Damaris Vitória Kremer da Rosa, de 26 anos, morreu 74 dias após ser absolvida de todas as acusações que a mantiveram presa por seis anos no Rio Grande do Sul. A jovem, que foi diagnosticada com câncer no colo do útero enquanto cumpria prisão preventiva, não resistiu às complicações da doença. Ela foi sepultada no dia 27 de outubro, no Cemitério Municipal de Araranguá, em Santa Catarina.

Conforme registros da Secretaria de Sistemas Penal e Socioeducativo, Damaris foi detida em agosto de 2019, acusada de envolvimento no homicídio de Daniel Gomes Soveral, ocorrido em Salto do Jacuí, no Noroeste do estado. O Ministério Público sustentou que ela teria atraído a vítima para o local do crime, mas, durante o julgamento, o júri concluiu que não havia provas de sua participação.

O namorado da jovem na época, Henrique Kauê Gollmann, foi condenado por ter efetuado o disparo. Outro acusado, Wellington Pereira Viana, acabou absolvido. A defesa de Damaris sempre alegou que ela apenas havia contado ao namorado que havia sido estuprada por Daniel e que não teve qualquer envolvimento no assassinato.

Saúde ignorada e pedidos negados

Durante os anos de prisão, Damaris relatou dores intensas e sangramentos, pedindo atendimento médico e a revogação da prisão. Mesmo com documentos e receitas que apontavam a necessidade de tratamento, seus pedidos foram negados pela Justiça.

Em decisão de 2024, o Ministério Público afirmou que “não havia comprovação suficiente da doença” e que os documentos apresentados “não traziam exames ou diagnósticos concretos”. O Tribunal de Justiça do RS manteve as negativas até março de 2025, quando o estado de saúde da jovem se agravou e a prisão preventiva foi convertida em domiciliar.

Com tornozeleira eletrônica, ela passou a morar com a mãe em Balneário Arroio do Silva (SC), onde iniciou o tratamento oncológico. A advogada Rebeca Canabarro, que atuou em sua defesa, afirma que chegou a pedir a remoção do monitoramento para permitir a locomoção entre hospitais, mas o pedido não foi atendido.

“Ela estava extremamente debilitada e, mesmo assim, seguia sendo tratada como uma criminosa. Fizemos de tudo para garantir dignidade, mas o sistema foi implacável”, disse a advogada.

◆ Trechos de dados ◆
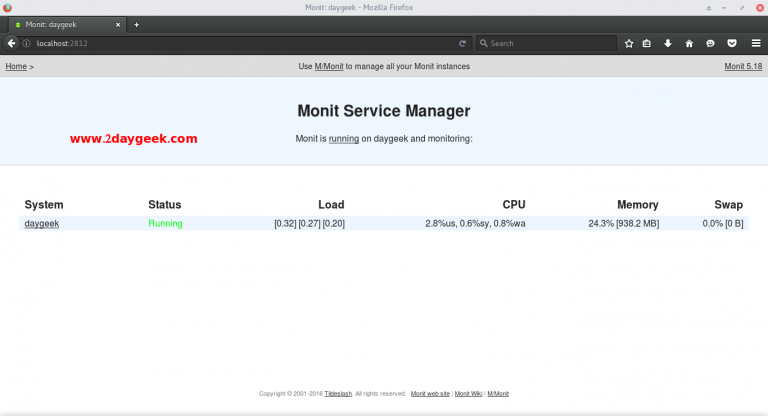Open the bookmarks library icon
This screenshot has height=416, width=768.
(647, 43)
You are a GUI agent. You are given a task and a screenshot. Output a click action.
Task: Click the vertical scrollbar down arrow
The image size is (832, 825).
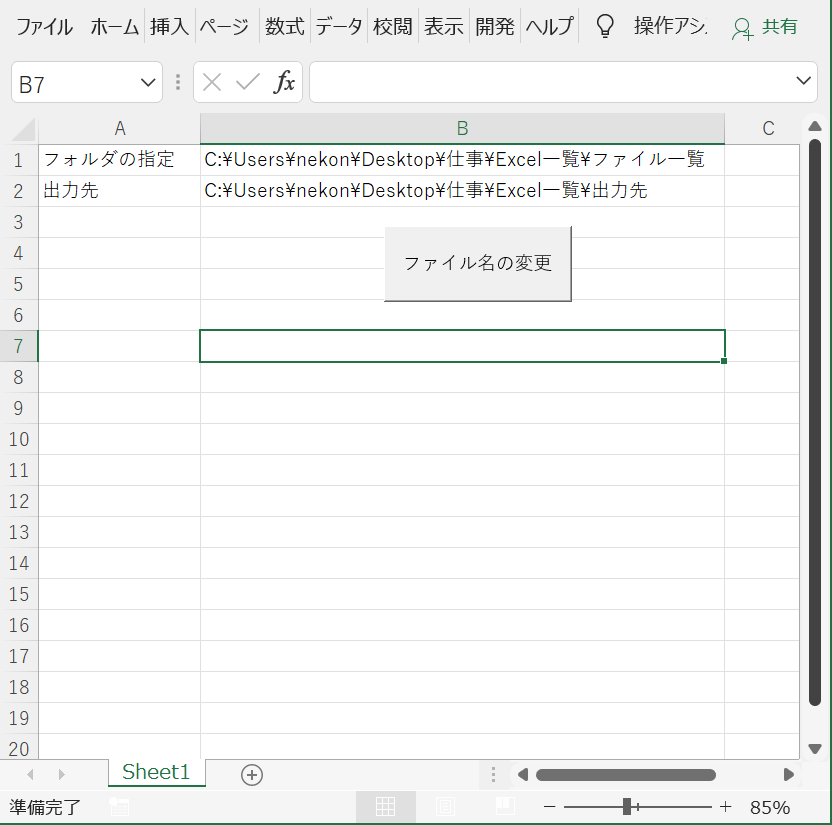point(815,748)
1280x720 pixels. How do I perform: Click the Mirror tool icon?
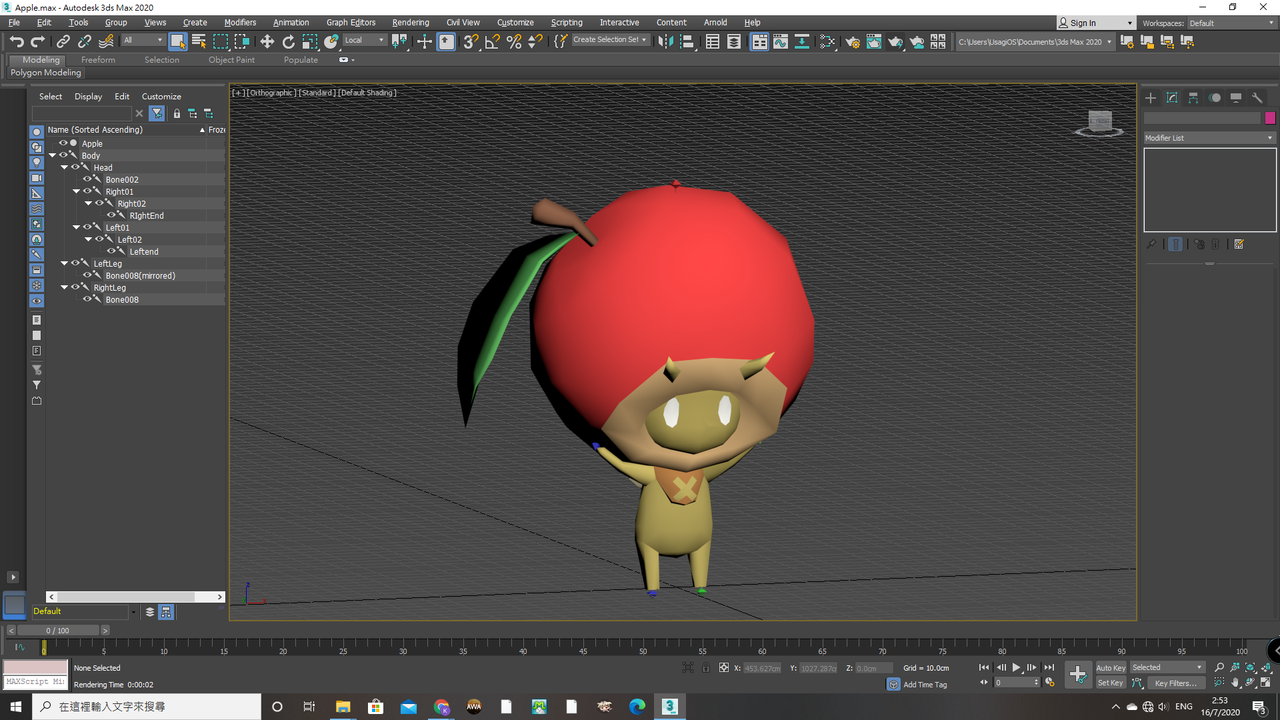(664, 41)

◆ Tarefas do exercício ◆
A – Segundo o texto sobre Damaris, em que cemitério ela foi sepultada?
B – Copie do texto sobre Damaris o trecho que vai de "Com tornozeleira eletrônica, ela" até "não foi atendido.", incluindo este último.
C – Dê continuidade ao texto sobre Damaris a partir do ponto em que ele termina.

◆ Respostas por tarefa ◆
A – No Cemitério Municipal de Araranguá, em Santa Catarina.

B –
Com tornozeleira eletrônica, ela passou a morar com a mãe em Balneário Arroio do Silva (SC), onde iniciou o tratamento oncológico. A advogada Rebeca Canabarro, que atuou em sua defesa, afirma que chegou a pedir a remoção do monitoramento para permitir a locomoção entre hospitais, mas o pedido não foi atendido.

C –
Júri absolve e tragédia se consuma

Em agosto, Damaris finalmente foi levada a julgamento. O Conselho de Sentença a absolveu de todas as acusações, reconhecendo a ausência de provas que sustentassem a denúncia. Dois meses depois, ela morreu em decorrência do câncer que poderia ter sido tratado mais cedo, caso tivesse recebido atenção médica adequada.

O Tribunal de Justiça do Rio Grande do Sul informou que, em três ocasiões, analisou pedidos de soltura. As negativas ocorreram até que, em março de 2025, a prisão foi convertida em domiciliar “diante do diagnóstico de neoplasia maligna do colo do útero”. O Ministério Público afirmou que a libertação foi concedida “assim que a doença foi devidamente comprovada”.

Símbolo de falhas no sistema

O caso de Damaris se tornou exemplo das falhas estruturais da Justiça criminal no Brasil. Além da demora no julgamento e da negligência médica, a jovem enfrentou burocracias que atrasaram seu tratamento. Ela passou por presídios em Sobradinho, Lajeado, Santa Maria e Rio Pardo antes de ter direito à prisão domiciliar.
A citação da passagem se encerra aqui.